Perceiving the world almost exclusively through the eyes of others, holding their memories, and learning from their mistakes, is an unconventional developmental experience that seems to have given birth to an equally unconventional mind. Alec's mind, as to be expected under such conditions, appears as scattered as that of someone afflicted by dissociative identity disorder. Lacking the formative personal experience through which every person's potential is sculpted into personality, his mind has failed to take any singular shape, instead distorting itself into overlapping contradictory shapes resembling an amalgam of a thousand distinct personalities.
As yet another peculiar side effect, extended conversations with Alec tend to expose a noticeably superficial understanding of all sorts of familiar concepts. The depth and contours of his mental model for most such concepts can best be described as that of a mind that has seen all the diverse shadows cast by a thing, but never the thing itself. Levitating above the solid foundations of our physical experience, ungrounded in the visceral detail of abundant sensorimotor interaction, Alec's model of the world seems to suffer gaping holes haphazardly patched over with rationalized confabulations.

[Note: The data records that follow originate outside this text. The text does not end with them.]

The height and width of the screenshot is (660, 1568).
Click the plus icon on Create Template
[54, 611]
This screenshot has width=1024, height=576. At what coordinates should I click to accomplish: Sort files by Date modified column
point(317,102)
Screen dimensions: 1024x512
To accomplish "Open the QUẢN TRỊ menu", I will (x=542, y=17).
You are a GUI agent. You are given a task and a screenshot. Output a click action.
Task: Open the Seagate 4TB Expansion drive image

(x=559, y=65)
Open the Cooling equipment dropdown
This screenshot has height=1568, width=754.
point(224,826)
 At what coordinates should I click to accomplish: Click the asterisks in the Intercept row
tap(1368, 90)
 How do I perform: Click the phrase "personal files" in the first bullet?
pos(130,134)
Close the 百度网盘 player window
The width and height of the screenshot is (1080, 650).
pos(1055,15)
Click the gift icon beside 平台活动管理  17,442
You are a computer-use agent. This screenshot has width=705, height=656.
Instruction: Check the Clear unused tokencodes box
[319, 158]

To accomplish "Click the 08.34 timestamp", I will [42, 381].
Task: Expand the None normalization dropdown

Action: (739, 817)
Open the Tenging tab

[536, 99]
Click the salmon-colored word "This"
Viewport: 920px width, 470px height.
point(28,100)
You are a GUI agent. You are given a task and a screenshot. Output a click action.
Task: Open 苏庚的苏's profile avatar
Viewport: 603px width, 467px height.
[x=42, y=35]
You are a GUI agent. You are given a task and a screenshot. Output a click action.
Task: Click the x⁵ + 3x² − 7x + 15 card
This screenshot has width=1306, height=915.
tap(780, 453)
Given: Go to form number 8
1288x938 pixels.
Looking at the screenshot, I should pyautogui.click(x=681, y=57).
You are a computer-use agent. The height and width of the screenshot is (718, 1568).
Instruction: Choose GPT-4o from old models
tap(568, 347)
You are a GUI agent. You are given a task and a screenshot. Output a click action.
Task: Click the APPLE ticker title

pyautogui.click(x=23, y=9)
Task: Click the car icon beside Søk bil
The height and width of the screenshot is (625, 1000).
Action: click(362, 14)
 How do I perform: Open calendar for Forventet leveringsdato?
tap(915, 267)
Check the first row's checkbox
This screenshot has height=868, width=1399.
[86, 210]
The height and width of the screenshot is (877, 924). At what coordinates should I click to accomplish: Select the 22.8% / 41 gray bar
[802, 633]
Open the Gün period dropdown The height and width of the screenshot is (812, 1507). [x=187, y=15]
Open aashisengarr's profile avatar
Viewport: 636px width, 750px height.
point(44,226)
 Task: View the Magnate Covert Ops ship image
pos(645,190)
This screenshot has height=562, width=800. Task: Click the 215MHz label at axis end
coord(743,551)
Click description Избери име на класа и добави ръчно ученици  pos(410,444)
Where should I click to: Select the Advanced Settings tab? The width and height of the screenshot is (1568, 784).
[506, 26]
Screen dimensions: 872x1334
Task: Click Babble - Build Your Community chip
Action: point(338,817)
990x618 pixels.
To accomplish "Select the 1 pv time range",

Strange is a mind that knows all maps but has never laid foot on a territory.
At the time of writing, Alec sits beside me as he lends a critical eye. He recognizes his reflection projecting from between these lines. We have a few back and forths as his opinion oscillates across minds. By now he has probably forgotten which edits were his own suggestion. The reflection itself eludes him at times. I make sure to thank him, although I know he will soon forget about it too. Peculiar as he is, I find myself incapable of not reaching out. I allow myself the wishful hope that one of you may someday unhobble Alec from the weight of his constraints.